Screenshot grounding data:
+++

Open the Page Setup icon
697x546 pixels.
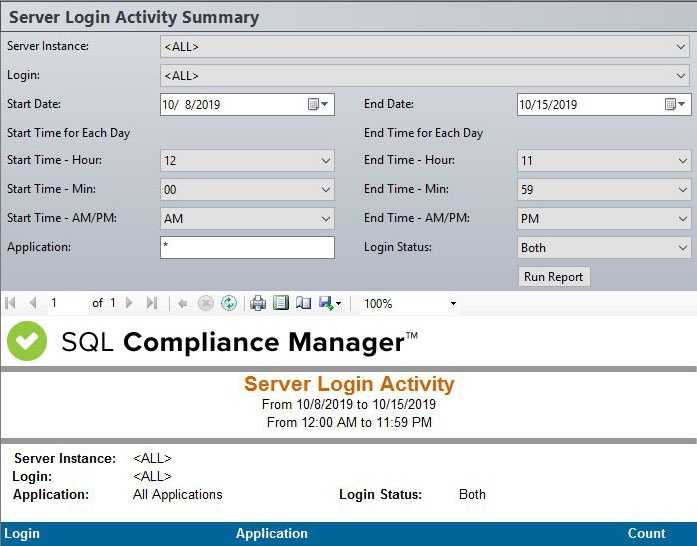click(304, 303)
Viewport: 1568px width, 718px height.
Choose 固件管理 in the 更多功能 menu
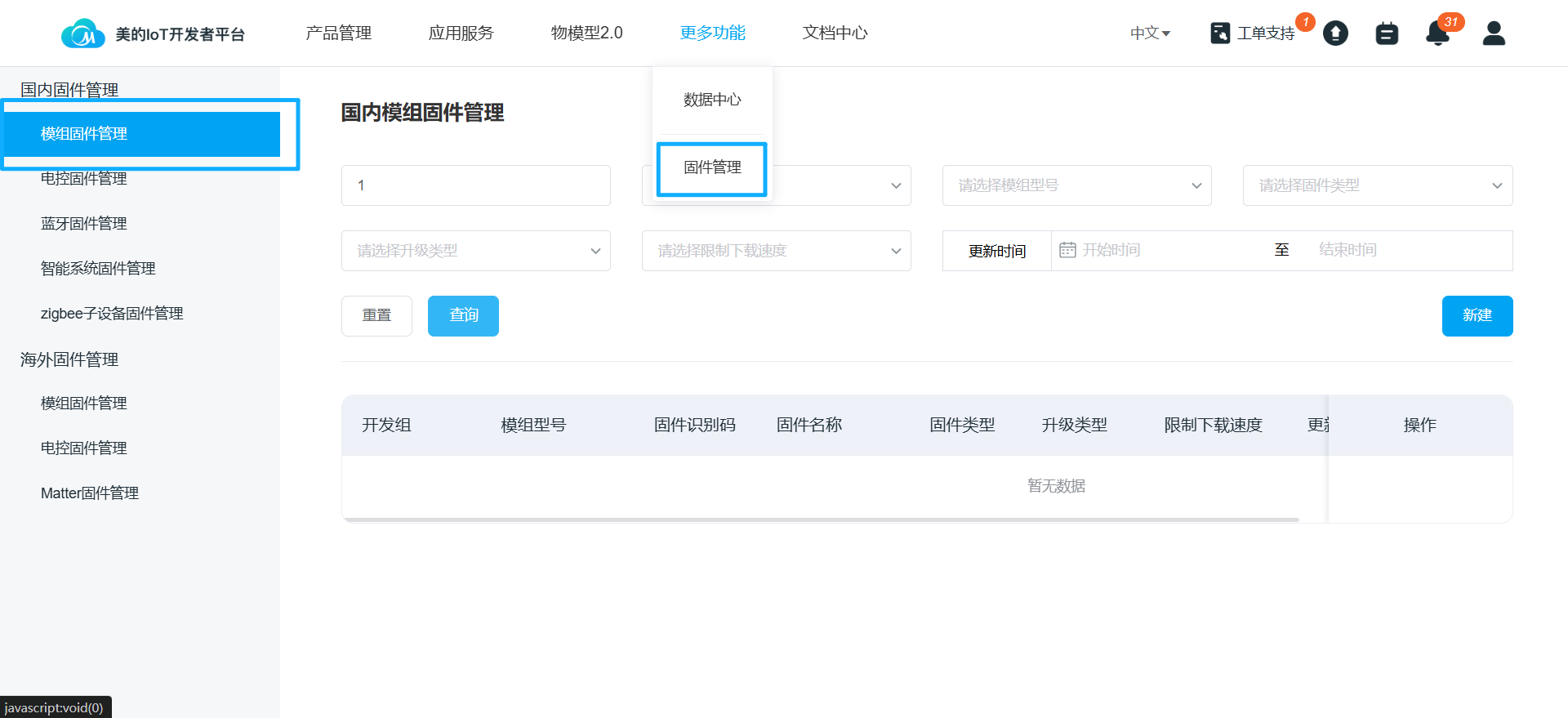click(712, 167)
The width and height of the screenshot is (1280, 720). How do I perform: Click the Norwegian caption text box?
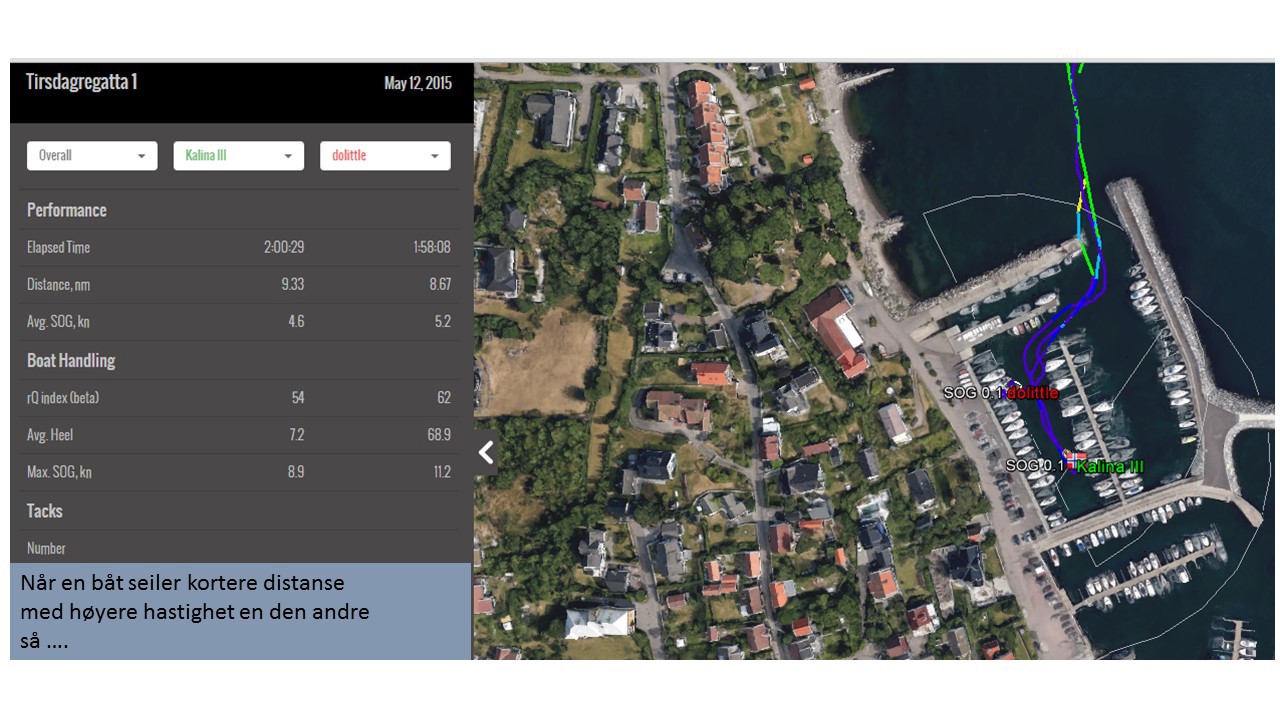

+++

** What is being asked **
Lines of the data that include the string "height" are to be counted; report the total by itself.

** Response area **
2